- _Texte proposé_
========================
Photo du rédacteur: Thierry HolweckThierry Holweck

Dernière mise à jour : 4 mars

« Il faut qu'il croisse et que je diminue »

En l'honneur de Jean-Louis Decker, Guebwiller, 2 mars 2025



Le retable d’Issenheim, Matthias Grünewald, 1512-1516, Musée Unterlinden Colmar.


« C'est un beau pays que tu aimes, La Cévenne des Camisards Qui résistèrent et qui sèment Du courage dans nos brouillards »[1]. Au « Dernier tournant de la route C'est toi qui nous attendras Quand nos pas, coûte que coûte, Monteront vers cette croix Tout là-bas vers la croix haute Au carrefour des chemins Au pardon de toute faute Quand tu nous tendras tes mains »[2] ; C'est à ce moment-là que « Nous tisserons les brins Du manteau de la justice et de l'amour pour notre monde, Partageant le repas, le courage et le combat Des pauvres, des « laissés pour compte » »[3] Car ce sera le jour où « [Matthieu] se lève à la voix De celui qui lui a dit : « Suis-moi »[4].
========================
Continuez l'hommage à Jean-Louis Decker ci-dessus en reprenant juste après sa dernière phrase. Le matériel ci-dessous vient d'une autre source.

- _Données affichées_
========================
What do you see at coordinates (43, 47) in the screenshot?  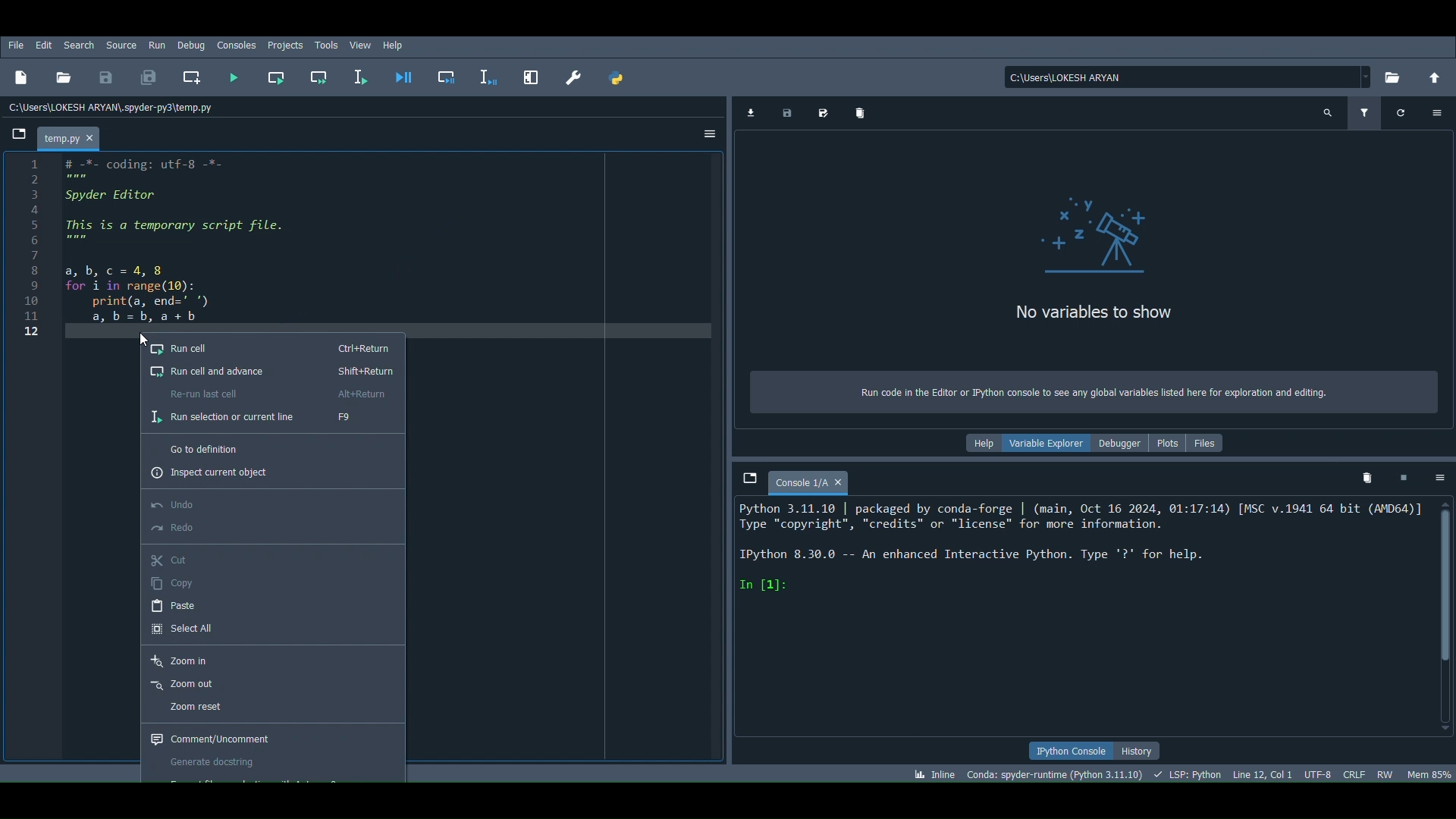 I see `Edit` at bounding box center [43, 47].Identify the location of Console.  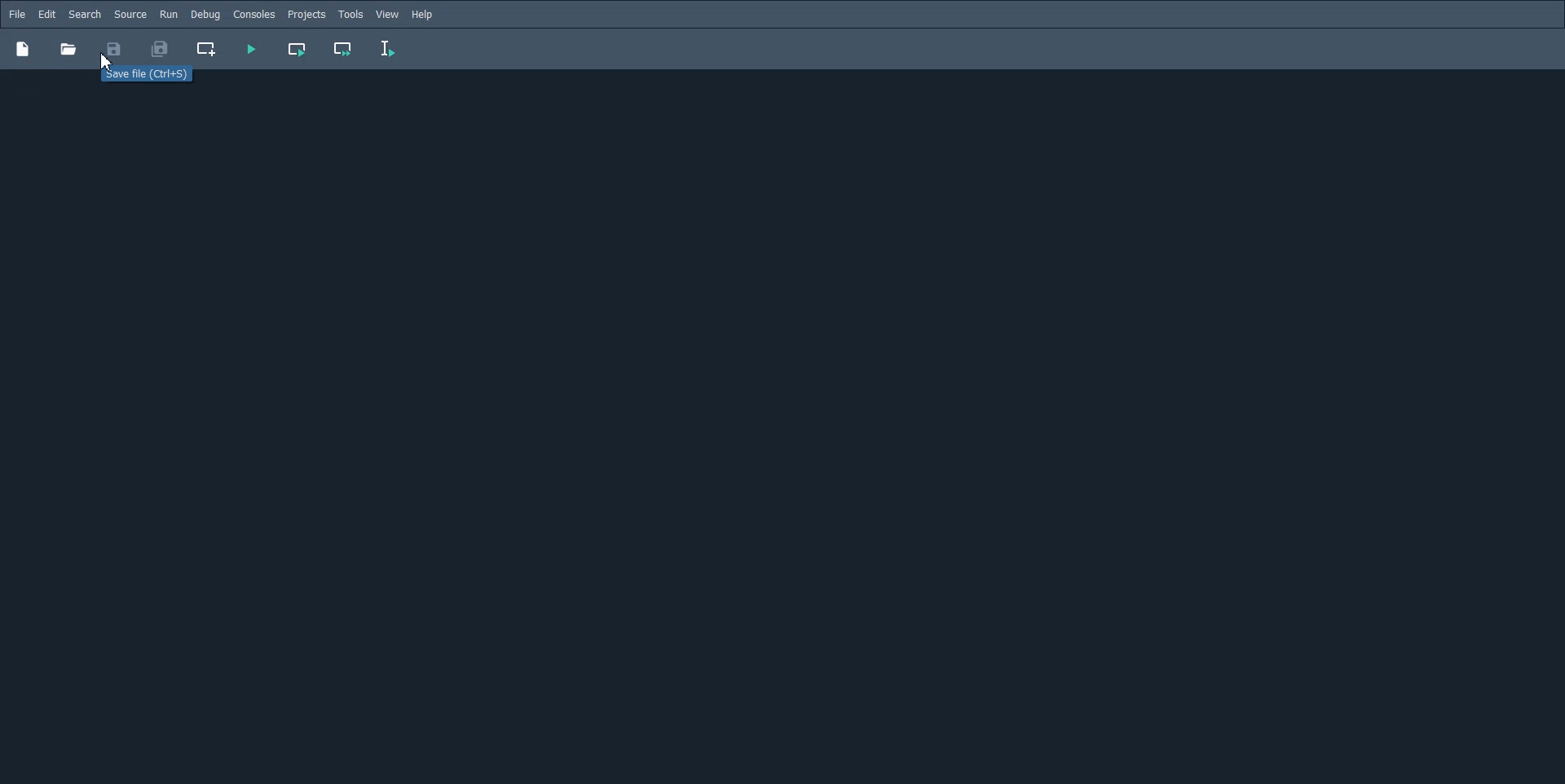
(254, 15).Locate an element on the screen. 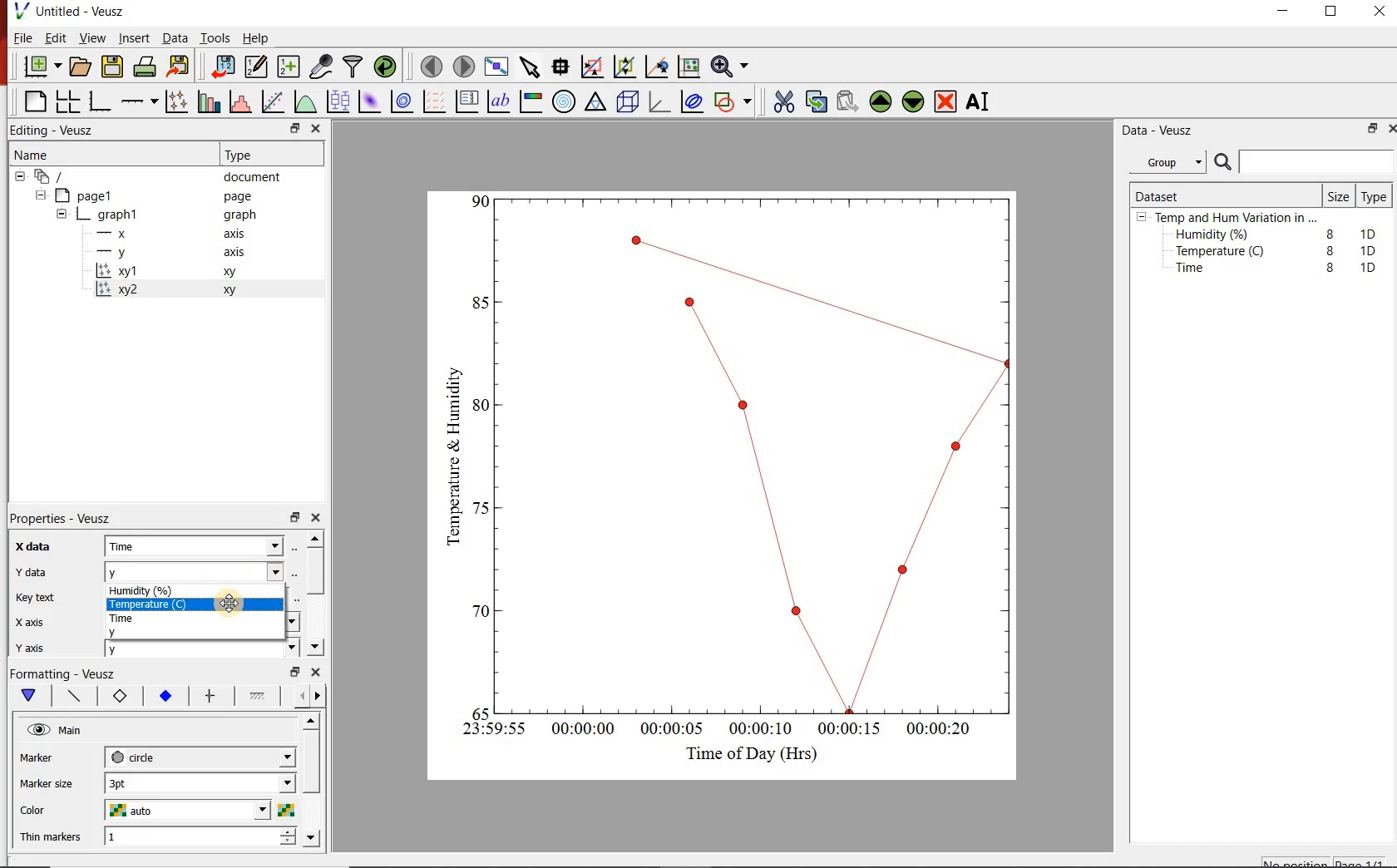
========================
- _Réponse_
 

Dans ces quelques strophes glanées au fil des chansons de Jean-Louis Decker, c'est une espérance sans bornes et sans limites qui se dégage. Une foi, certes « ancienne que Dieu renouvelle Depuis Abraham »[5] mais qui devient si vivante dans les mots et les gestes du troubadour que fut Jean-Louis. Une espérance sans bornes parce qu'elle ne concerne pas que ceux qui la méritent ou pensent la mériter mais au contraire s'étend au-delà des rivages des appartenances. Une espérance sans limites parce qu'elle ne s'arrête pas au seuil du possible mais au contraire chante l'amour fou de ceux qui n'ont plus d'autre horizon que d'attendre Dieu.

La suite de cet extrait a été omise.